É importante olharmos para determinadas áreas consideradas agendas mobilizadoras ou com outro nome
pomposo que se lhe queira dar. Em primeiro lugar, quanto à eficiência energética e ao combate à pobreza
energética, no dia 22 de junho, o Governo, com a presença do Primeiro-Ministro e do Ministro do
Planeamento, teve uma ação de divulgação e lançamento de alguns programas do PRR, entre eles o da
eficiência energética, já tendo avançado parte das candidaturas. Disse-se, então, que, só para edifícios
residenciais, o PRR vai disponibilizar 300 milhões de euros. Aparentemente, isto é bom.
Seria bom, mas quando analisamos melhor o Programa percebemos que o mais certo é esse dinheiro não
chegar a quem sofre, de facto, a pobreza energética. Por um lado, 130 dos 300 milhões serão gastos através
dos chamados «cheques» ou «vales-eficiência» já anunciados, com uma previsão de 100 000 cheques,
embora não se conheçam os critérios de atribuição, mas, mesmo que eles sejam atribuídos a agregados
vulneráveis, isso não é suficiente. E isto não dizemos nós, diz o Governo, na página 32 da Estratégia de
Combate à Pobreza Energética, onde admite que, no nosso País, estarão cerca de 700 000 pessoas em
pobreza severa. Portanto, não é suficiente.
Por outro lado, o restante valor destes 300 milhões está assente no Programa de Apoio a Edifícios Mais
Sustentáveis, cujo regulamento deixa claro que estamos perante um programa contra fatura, ou seja, a pessoa
tem o gasto com a janela ou com o isolamento térmico e depois é reembolsada em 85%. Fica a pergunta: isto
é mesmo para combater a pobreza energética?
Uma pesquisa rápida permite perceber que, por exemplo, com a troca para janelas eficientes dentro dos
parâmetros pedidos, com dimensões mínimas e num número de apenas quatro, o valor pode rondar os 550 €.
Uma família que dependa de pouco mais do que o salário mínimo, por exemplo, terá uma escolha mesmo
muito difícil a fazer. Por isso, a camada da população com menores rendimentos não pode fazer este tipo de
despesa, pelo que fica excluída da medida.
De novo, os grandes anúncios devem ser bem explicados quando, depois, não correspondem a uma
necessidade para a qual o Bloco de Esquerda tem alertado: a necessidade de combater a pobreza energética.
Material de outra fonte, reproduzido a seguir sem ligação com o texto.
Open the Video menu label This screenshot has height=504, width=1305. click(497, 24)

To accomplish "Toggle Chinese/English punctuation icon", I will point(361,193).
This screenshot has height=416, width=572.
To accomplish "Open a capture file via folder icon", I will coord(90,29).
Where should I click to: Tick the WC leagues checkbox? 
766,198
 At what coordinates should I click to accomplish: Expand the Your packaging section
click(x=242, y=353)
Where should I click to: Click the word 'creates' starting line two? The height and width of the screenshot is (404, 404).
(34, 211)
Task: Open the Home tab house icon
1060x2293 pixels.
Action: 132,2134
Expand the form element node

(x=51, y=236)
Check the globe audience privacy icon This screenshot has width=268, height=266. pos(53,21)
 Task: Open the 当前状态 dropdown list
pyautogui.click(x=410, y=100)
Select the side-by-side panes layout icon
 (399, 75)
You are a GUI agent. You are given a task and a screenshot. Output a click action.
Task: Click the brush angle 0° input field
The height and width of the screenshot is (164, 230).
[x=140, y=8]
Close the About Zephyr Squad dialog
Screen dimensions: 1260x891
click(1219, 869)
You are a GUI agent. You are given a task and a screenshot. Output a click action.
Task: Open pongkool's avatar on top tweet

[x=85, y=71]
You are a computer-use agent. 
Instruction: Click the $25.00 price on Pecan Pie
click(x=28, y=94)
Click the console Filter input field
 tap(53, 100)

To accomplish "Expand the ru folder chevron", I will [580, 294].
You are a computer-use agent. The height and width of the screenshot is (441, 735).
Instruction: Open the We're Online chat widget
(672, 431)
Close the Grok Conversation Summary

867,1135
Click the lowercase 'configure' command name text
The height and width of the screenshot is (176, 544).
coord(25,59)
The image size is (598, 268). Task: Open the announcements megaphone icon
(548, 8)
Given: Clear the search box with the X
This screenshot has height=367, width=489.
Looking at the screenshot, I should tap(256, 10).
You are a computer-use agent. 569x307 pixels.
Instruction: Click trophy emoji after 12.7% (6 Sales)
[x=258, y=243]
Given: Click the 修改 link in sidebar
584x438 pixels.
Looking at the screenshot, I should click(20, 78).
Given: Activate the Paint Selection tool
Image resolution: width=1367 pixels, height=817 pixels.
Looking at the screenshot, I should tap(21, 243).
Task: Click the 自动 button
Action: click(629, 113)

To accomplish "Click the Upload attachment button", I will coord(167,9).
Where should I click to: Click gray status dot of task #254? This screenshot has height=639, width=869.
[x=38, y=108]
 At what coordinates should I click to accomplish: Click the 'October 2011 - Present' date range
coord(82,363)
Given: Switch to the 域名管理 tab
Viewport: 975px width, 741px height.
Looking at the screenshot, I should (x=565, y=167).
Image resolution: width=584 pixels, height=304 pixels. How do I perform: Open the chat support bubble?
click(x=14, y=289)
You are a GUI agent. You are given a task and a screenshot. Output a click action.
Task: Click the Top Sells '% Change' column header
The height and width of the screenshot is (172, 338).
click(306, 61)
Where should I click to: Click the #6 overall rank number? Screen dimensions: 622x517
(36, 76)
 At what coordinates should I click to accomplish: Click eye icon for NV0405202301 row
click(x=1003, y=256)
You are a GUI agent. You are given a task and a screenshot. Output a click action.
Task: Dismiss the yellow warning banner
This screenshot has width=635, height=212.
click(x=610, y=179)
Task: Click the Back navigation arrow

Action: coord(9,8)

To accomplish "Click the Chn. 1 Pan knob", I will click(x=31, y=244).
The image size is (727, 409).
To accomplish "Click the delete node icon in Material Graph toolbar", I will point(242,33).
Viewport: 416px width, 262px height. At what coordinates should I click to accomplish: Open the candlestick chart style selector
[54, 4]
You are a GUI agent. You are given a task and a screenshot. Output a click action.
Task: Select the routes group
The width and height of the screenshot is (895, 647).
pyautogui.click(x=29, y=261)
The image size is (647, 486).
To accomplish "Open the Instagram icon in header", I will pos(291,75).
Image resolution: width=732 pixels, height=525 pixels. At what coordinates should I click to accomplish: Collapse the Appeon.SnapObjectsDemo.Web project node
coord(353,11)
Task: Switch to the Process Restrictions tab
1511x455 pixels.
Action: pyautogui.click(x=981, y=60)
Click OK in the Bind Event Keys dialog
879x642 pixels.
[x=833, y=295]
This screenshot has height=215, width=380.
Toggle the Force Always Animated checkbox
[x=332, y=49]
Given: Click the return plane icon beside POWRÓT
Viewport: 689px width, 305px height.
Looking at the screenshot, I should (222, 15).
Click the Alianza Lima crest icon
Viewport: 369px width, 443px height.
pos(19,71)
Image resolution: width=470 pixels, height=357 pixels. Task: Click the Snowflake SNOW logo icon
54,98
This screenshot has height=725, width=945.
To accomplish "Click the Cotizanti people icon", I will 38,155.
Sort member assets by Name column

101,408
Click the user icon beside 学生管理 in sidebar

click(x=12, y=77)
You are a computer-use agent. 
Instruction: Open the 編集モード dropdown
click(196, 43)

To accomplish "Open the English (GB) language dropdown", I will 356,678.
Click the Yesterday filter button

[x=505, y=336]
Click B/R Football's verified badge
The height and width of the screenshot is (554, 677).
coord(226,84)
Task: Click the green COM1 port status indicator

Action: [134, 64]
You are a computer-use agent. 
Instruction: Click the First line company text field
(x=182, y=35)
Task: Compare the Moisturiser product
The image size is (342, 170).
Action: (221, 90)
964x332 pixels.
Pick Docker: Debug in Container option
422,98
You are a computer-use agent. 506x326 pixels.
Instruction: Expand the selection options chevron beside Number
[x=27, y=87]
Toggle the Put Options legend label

Uma outra área relevante é a da saúde e, aqui, a nossa preocupação também é grande. Como sempre,
temos ouvido os profissionais de saúde, também sobre estes anúncios, e há receios fundados de que as tais
contrapartidas ou condicionalismos façam parte da moeda de troca para a vinda do PRR em projetos de
saúde. Mas vamos por partes.
Por um lado, continua a falar-se em mais equipamentos, necessários e importantes, mas não se fala em
mais profissionais.
Ora, não podendo haver reforço de profissionais com o PRR, o que na área da saúde é um ponto central,
então o que vai acontecer aos meios e equipamentos novos? Quem os vai operar? Vai ser tudo mais tarde
contratualizado com os privados ou vai ser totalmente privatizado? O que é que vai acontecer e como é que,
não havendo profissionais, se vão utilizar estes novos equipamentos?
Por outro lado, nos documentos, primeiro escondidos e depois divulgados, em que o Governo se
compromete com uma série de medidas para aceder ao PRR, lê-se, na parte relativa à área da saúde, o
seguinte: «Atualização das redes de referenciação para as várias especialidades hospitalares, da
reconfiguração das carteiras de serviços dos hospitais e do reforço do modelo de organização de urgência
metropolitana». Esse modelo de urgência metropolitana, sempre que é apresentado, envolve o encerramento
de urgências hospitalares já existentes, e a reconfiguração da carteira de serviços, sempre que é colocada em
cima da mesa, é para concentrar determinadas especialidades em apenas alguns hospitais.